For a number \( n \) that can be expressed as a product of two prime numbers \( p \) and \( q \), as in the given problem, the totient function formula is \( \phi(n) = (p-1)(q-1) \).
This function is crucial for problems involving factorization of numbers using prime numbers, like the given exercise.
It lays the groundwork for cryptosystems like RSA, where knowing the totient is important for encryption and decryption processes. To utilize \( \phi(n) \) efficiently, it's key to recognize the properties of prime factors:

• For any prime \( p \), \( \phi(p) = p-1 \).
• The product formula for \( \phi(n) = \phi(p) \cdot \phi(q) \) holds if \( n = p \cdot q \).
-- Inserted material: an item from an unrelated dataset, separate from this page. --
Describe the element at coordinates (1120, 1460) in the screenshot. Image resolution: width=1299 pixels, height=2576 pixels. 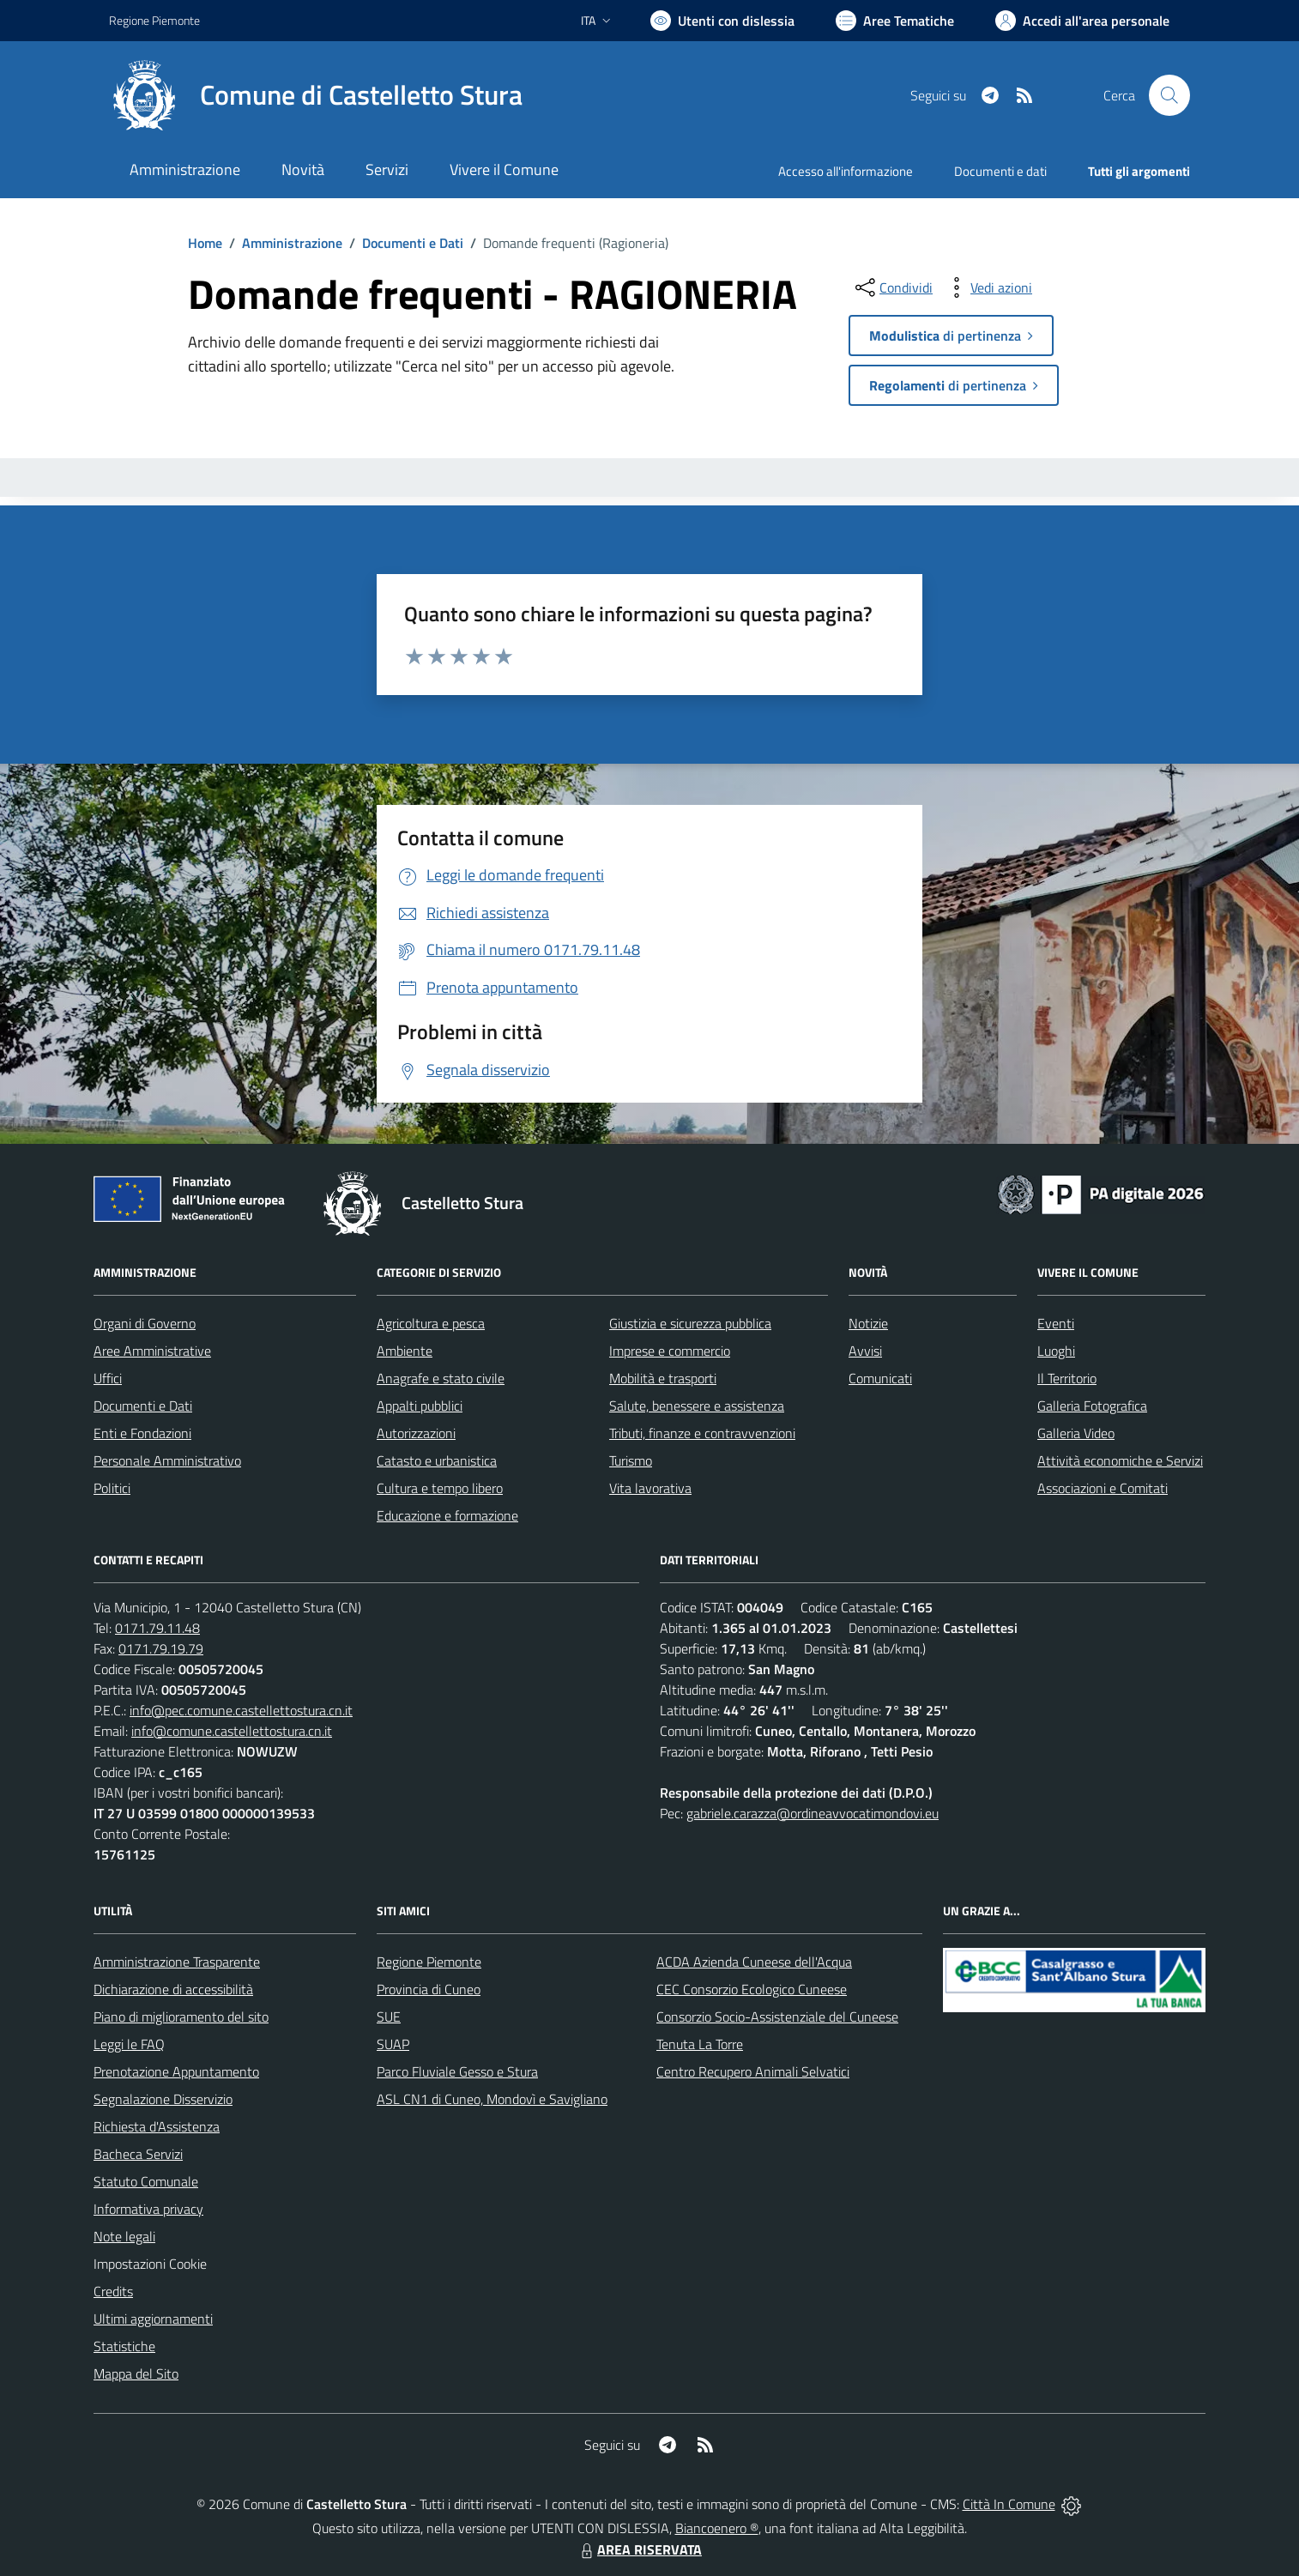
I see `Attività economiche e Servizi` at that location.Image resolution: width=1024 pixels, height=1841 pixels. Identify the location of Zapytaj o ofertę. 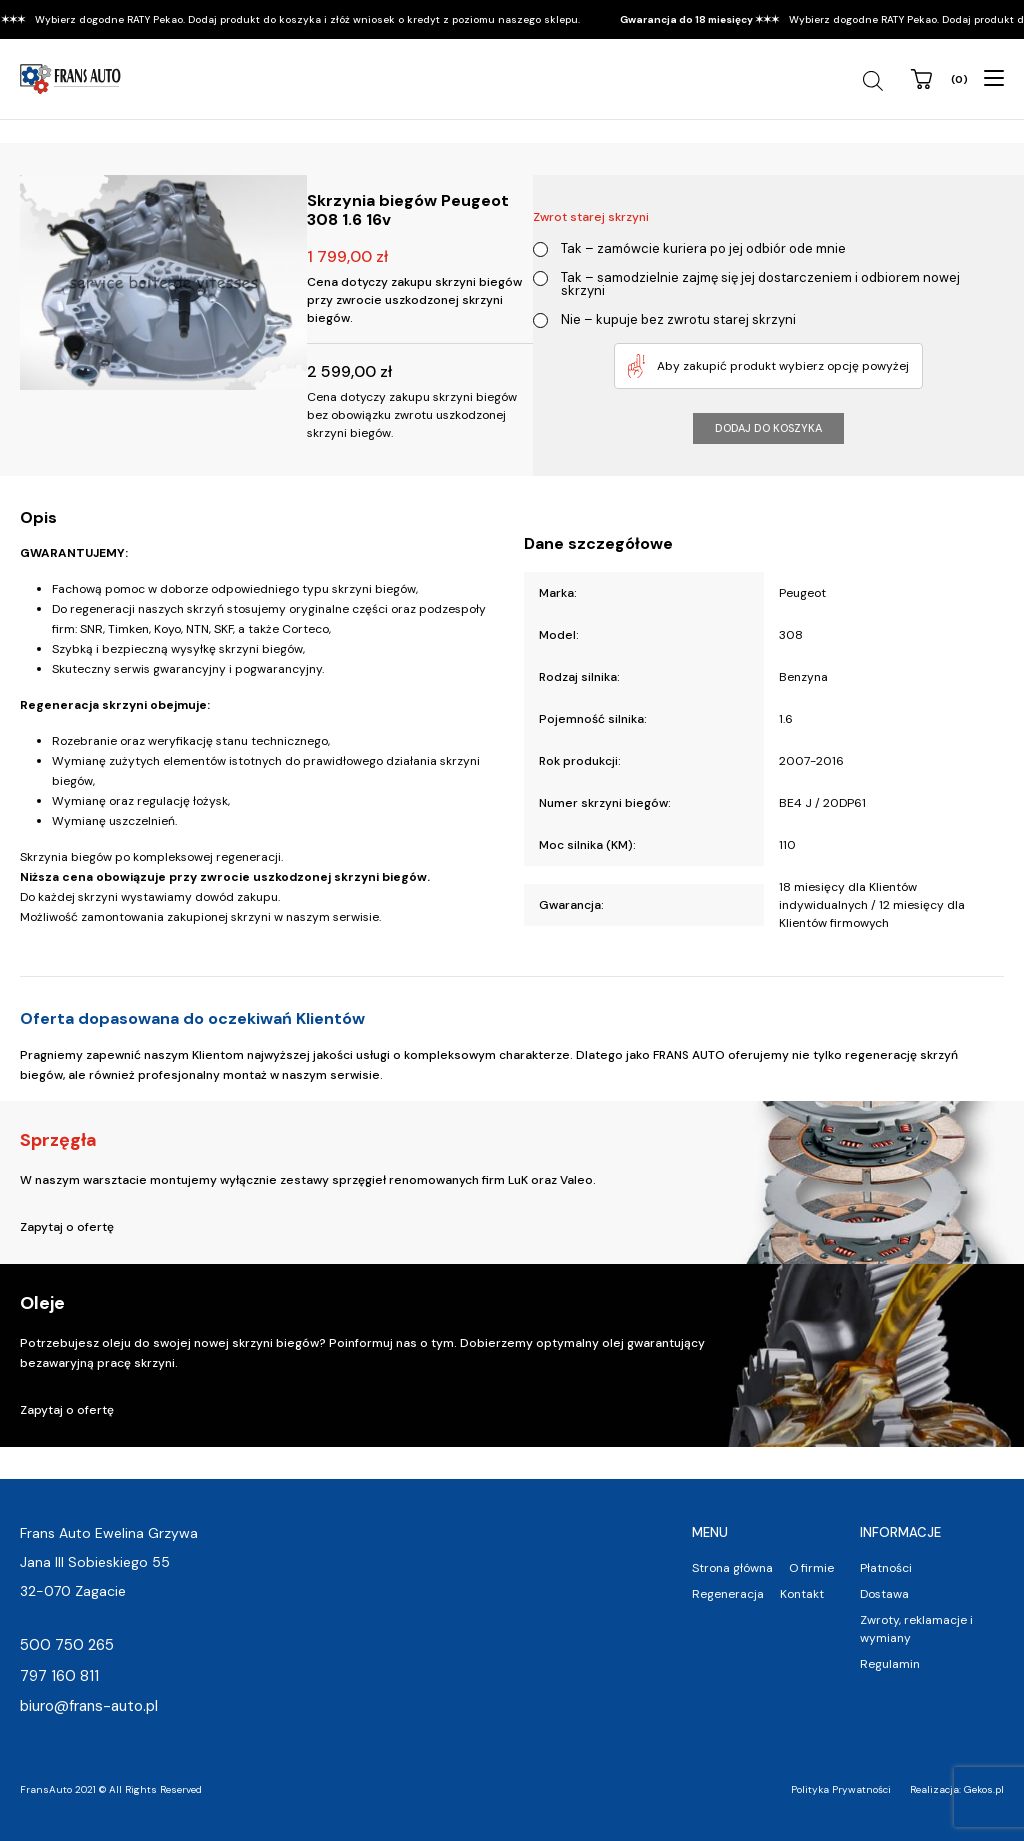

Quadratic equations appear frequently in solving problems related to number theory, like the current one where the equations \( p+q \) and \( (p+q)^2-4n \) are utilized. A quadratic equation is typically expressed in the form \( ax^2 + bx + c = 0 \).
This exercise indirectly requires solving a system akin to quadratic equations.Given:

• \( p+q \) simplifies to one equation based on the characteristics of \( n \) and \( \phi(n) \).
• \( p-q = \sqrt{(p+q)^2 - 4n} \), another equation, resembles working out quadratic solutions.

Combining these equations can help find solutions for \( p \) and \( q \). The methodology follows the techniques used in solving quadratic systems with variables transformed into simpler expressions for easier interpretation.

Understanding perfect squares helps immensely when solving the quadratic derivation in the exercise. A perfect square is a number that is the square of an integer. In the problem, the difference calculated \( \sqrt{2528100} = 1590 \) is a perfect square, greatly simplifying the problem.Here's why recognizing perfect squares matters:

• Direct calculation of square roots is simpler when dealing with perfect squares.
• Perfect squares reveal hidden integer solutions in equations, helping solve for variables like \( p \) and \( q \).
• Solving \( p-q \) uses the square root of \( 2528100 \), showing it is crucial to understanding its perfect square nature.

Being attentive to perfect squares and their properties allows you to simplify and solve equations that might otherwise seem more complex.